__TASK__
The records that follow are to be transcribed word for word.

(Saved data entries)
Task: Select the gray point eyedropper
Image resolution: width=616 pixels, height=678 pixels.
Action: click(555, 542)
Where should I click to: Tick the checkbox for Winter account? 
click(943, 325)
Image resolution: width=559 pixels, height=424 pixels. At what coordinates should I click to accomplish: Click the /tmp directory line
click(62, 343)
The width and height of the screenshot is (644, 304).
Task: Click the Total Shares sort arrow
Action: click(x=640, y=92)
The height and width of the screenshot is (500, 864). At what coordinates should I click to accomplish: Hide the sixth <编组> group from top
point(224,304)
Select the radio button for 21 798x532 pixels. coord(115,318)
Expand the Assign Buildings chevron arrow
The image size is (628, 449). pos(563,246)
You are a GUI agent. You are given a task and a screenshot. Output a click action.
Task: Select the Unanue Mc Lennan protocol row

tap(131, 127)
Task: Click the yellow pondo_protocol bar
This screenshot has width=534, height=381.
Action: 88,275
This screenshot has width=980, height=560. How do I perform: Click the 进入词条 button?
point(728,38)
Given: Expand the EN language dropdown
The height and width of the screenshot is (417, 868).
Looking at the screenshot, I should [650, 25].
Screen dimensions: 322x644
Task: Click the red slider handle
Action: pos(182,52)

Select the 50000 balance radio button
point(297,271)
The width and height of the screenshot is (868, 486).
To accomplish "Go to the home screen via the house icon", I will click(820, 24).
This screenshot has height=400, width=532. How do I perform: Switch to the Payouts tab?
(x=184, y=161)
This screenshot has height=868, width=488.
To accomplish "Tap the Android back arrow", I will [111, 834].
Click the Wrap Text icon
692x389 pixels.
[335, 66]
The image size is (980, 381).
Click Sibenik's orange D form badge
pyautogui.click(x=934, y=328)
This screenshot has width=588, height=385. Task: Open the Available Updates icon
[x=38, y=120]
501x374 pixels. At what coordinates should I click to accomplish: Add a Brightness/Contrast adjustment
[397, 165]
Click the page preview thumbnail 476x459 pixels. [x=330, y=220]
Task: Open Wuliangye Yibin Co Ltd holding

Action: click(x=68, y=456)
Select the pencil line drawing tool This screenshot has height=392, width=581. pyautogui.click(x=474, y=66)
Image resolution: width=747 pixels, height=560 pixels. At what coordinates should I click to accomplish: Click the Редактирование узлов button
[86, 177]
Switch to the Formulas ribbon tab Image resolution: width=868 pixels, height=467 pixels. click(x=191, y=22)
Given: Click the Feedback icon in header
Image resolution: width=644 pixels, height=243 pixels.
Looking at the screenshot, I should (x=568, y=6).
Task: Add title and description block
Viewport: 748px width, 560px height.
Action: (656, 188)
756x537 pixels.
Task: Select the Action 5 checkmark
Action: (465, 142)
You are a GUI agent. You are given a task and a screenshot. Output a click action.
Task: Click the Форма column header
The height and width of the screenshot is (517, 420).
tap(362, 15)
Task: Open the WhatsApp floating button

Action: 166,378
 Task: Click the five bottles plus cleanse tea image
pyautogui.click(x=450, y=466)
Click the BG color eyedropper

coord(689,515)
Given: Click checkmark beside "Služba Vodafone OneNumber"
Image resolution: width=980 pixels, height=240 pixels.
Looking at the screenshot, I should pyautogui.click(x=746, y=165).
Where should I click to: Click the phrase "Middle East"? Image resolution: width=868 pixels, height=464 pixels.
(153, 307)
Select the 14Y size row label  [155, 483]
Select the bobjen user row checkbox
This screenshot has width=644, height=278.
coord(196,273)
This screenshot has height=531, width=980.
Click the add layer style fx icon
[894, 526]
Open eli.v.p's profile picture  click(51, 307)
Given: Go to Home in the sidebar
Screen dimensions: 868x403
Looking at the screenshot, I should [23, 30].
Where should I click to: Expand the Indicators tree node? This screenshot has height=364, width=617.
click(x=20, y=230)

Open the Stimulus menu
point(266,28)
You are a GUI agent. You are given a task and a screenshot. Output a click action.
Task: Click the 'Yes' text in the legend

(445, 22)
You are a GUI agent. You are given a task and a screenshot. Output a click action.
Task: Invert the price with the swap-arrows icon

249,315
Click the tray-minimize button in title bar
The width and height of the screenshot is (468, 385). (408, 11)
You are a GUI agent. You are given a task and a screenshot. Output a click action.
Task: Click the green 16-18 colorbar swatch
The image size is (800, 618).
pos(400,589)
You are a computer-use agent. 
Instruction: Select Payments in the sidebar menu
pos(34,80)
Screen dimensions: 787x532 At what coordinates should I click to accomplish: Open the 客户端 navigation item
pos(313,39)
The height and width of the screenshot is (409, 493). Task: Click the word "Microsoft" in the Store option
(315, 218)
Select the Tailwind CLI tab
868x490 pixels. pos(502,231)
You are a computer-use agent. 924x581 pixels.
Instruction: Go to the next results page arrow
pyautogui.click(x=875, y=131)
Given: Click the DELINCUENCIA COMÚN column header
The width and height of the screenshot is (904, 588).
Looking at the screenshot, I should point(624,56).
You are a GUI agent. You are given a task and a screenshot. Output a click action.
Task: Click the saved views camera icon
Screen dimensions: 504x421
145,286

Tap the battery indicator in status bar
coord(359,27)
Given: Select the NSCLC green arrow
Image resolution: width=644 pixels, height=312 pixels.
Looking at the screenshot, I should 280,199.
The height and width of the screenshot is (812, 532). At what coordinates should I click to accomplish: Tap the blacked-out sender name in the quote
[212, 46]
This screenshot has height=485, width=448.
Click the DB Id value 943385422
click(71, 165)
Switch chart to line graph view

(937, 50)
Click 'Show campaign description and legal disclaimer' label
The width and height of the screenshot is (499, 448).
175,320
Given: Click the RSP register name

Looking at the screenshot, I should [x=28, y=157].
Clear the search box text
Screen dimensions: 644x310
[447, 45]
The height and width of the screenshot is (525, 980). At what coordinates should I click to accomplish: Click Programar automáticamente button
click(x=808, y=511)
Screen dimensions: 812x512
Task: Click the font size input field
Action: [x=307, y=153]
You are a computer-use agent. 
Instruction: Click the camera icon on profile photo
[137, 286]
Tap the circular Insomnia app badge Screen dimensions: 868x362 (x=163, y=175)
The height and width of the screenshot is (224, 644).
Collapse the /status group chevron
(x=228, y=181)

__WRITTEN ANSWER__
Task: Select the gray point eyedropper
Image resolution: width=616 pixels, height=678 pixels.
Action: click(555, 542)
Where should I click to: Tick the checkbox for Winter account? 
click(943, 325)
Image resolution: width=559 pixels, height=424 pixels. At what coordinates should I click to accomplish: Click the /tmp directory line
click(62, 343)
The width and height of the screenshot is (644, 304).
Task: Click the Total Shares sort arrow
Action: click(x=640, y=92)
The height and width of the screenshot is (500, 864). At what coordinates should I click to accomplish: Hide the sixth <编组> group from top
point(224,304)
Select the radio button for 21 798x532 pixels. coord(115,318)
Expand the Assign Buildings chevron arrow
The image size is (628, 449). pos(563,246)
You are a GUI agent. You are given a task and a screenshot. Output a click action.
Task: Select the Unanue Mc Lennan protocol row

tap(131, 127)
Task: Click the yellow pondo_protocol bar
This screenshot has width=534, height=381.
Action: 88,275
This screenshot has width=980, height=560. How do I perform: Click the 进入词条 button?
point(728,38)
Given: Expand the EN language dropdown
The height and width of the screenshot is (417, 868).
Looking at the screenshot, I should [650, 25].
Screen dimensions: 322x644
Task: Click the red slider handle
Action: pos(182,52)

Select the 50000 balance radio button
point(297,271)
The width and height of the screenshot is (868, 486).
To accomplish "Go to the home screen via the house icon", I will click(820, 24).
This screenshot has height=400, width=532. How do I perform: Switch to the Payouts tab?
(x=184, y=161)
This screenshot has height=868, width=488.
To accomplish "Tap the Android back arrow", I will [111, 834].
Click the Wrap Text icon
692x389 pixels.
[335, 66]
The image size is (980, 381).
Click Sibenik's orange D form badge
pyautogui.click(x=934, y=328)
This screenshot has width=588, height=385. Task: Open the Available Updates icon
[x=38, y=120]
501x374 pixels. At what coordinates should I click to accomplish: Add a Brightness/Contrast adjustment
[397, 165]
Click the page preview thumbnail 476x459 pixels. [x=330, y=220]
Task: Open Wuliangye Yibin Co Ltd holding

Action: click(x=68, y=456)
Select the pencil line drawing tool This screenshot has height=392, width=581. pyautogui.click(x=474, y=66)
Image resolution: width=747 pixels, height=560 pixels. At what coordinates should I click to accomplish: Click the Редактирование узлов button
[86, 177]
Switch to the Formulas ribbon tab Image resolution: width=868 pixels, height=467 pixels. click(x=191, y=22)
Given: Click the Feedback icon in header
Image resolution: width=644 pixels, height=243 pixels.
Looking at the screenshot, I should (x=568, y=6).
Task: Add title and description block
Viewport: 748px width, 560px height.
Action: (656, 188)
756x537 pixels.
Task: Select the Action 5 checkmark
Action: (465, 142)
You are a GUI agent. You are given a task and a screenshot. Output a click action.
Task: Click the Форма column header
The height and width of the screenshot is (517, 420).
tap(362, 15)
Task: Open the WhatsApp floating button

Action: 166,378
 Task: Click the five bottles plus cleanse tea image
pyautogui.click(x=450, y=466)
Click the BG color eyedropper

coord(689,515)
Given: Click checkmark beside "Služba Vodafone OneNumber"
Image resolution: width=980 pixels, height=240 pixels.
Looking at the screenshot, I should pyautogui.click(x=746, y=165).
Where should I click to: Click the phrase "Middle East"? Image resolution: width=868 pixels, height=464 pixels.
(153, 307)
Select the 14Y size row label  [155, 483]
Select the bobjen user row checkbox
This screenshot has width=644, height=278.
coord(196,273)
This screenshot has height=531, width=980.
Click the add layer style fx icon
[894, 526]
Open eli.v.p's profile picture  click(51, 307)
Given: Go to Home in the sidebar
Screen dimensions: 868x403
Looking at the screenshot, I should [23, 30].
Where should I click to: Expand the Indicators tree node? This screenshot has height=364, width=617.
click(x=20, y=230)

Open the Stimulus menu
point(266,28)
You are a GUI agent. You are given a task and a screenshot. Output a click action.
Task: Click the 'Yes' text in the legend

(445, 22)
You are a GUI agent. You are given a task and a screenshot. Output a click action.
Task: Invert the price with the swap-arrows icon

249,315
Click the tray-minimize button in title bar
The width and height of the screenshot is (468, 385). (408, 11)
You are a GUI agent. You are given a task and a screenshot. Output a click action.
Task: Click the green 16-18 colorbar swatch
The image size is (800, 618).
pos(400,589)
You are a computer-use agent. 
Instruction: Select Payments in the sidebar menu
pos(34,80)
Screen dimensions: 787x532 At what coordinates should I click to accomplish: Open the 客户端 navigation item
pos(313,39)
The height and width of the screenshot is (409, 493). Task: Click the word "Microsoft" in the Store option
(315, 218)
Select the Tailwind CLI tab
868x490 pixels. pos(502,231)
You are a computer-use agent. 924x581 pixels.
Instruction: Go to the next results page arrow
pyautogui.click(x=875, y=131)
Given: Click the DELINCUENCIA COMÚN column header
The width and height of the screenshot is (904, 588).
Looking at the screenshot, I should point(624,56).
You are a GUI agent. You are given a task and a screenshot. Output a click action.
Task: Click the saved views camera icon
Screen dimensions: 504x421
145,286

Tap the battery indicator in status bar
coord(359,27)
Given: Select the NSCLC green arrow
Image resolution: width=644 pixels, height=312 pixels.
Looking at the screenshot, I should 280,199.
The height and width of the screenshot is (812, 532). At what coordinates should I click to accomplish: Tap the blacked-out sender name in the quote
[212, 46]
This screenshot has height=485, width=448.
Click the DB Id value 943385422
click(71, 165)
Switch chart to line graph view

(937, 50)
Click 'Show campaign description and legal disclaimer' label
The width and height of the screenshot is (499, 448).
175,320
Given: Click the RSP register name

Looking at the screenshot, I should [x=28, y=157].
Clear the search box text
Screen dimensions: 644x310
[447, 45]
The height and width of the screenshot is (525, 980). At what coordinates should I click to accomplish: Click Programar automáticamente button
click(x=808, y=511)
Screen dimensions: 812x512
Task: Click the font size input field
Action: [x=307, y=153]
You are a computer-use agent. 
Instruction: Click the camera icon on profile photo
[137, 286]
Tap the circular Insomnia app badge Screen dimensions: 868x362 (x=163, y=175)
The height and width of the screenshot is (224, 644).
Collapse the /status group chevron
(x=228, y=181)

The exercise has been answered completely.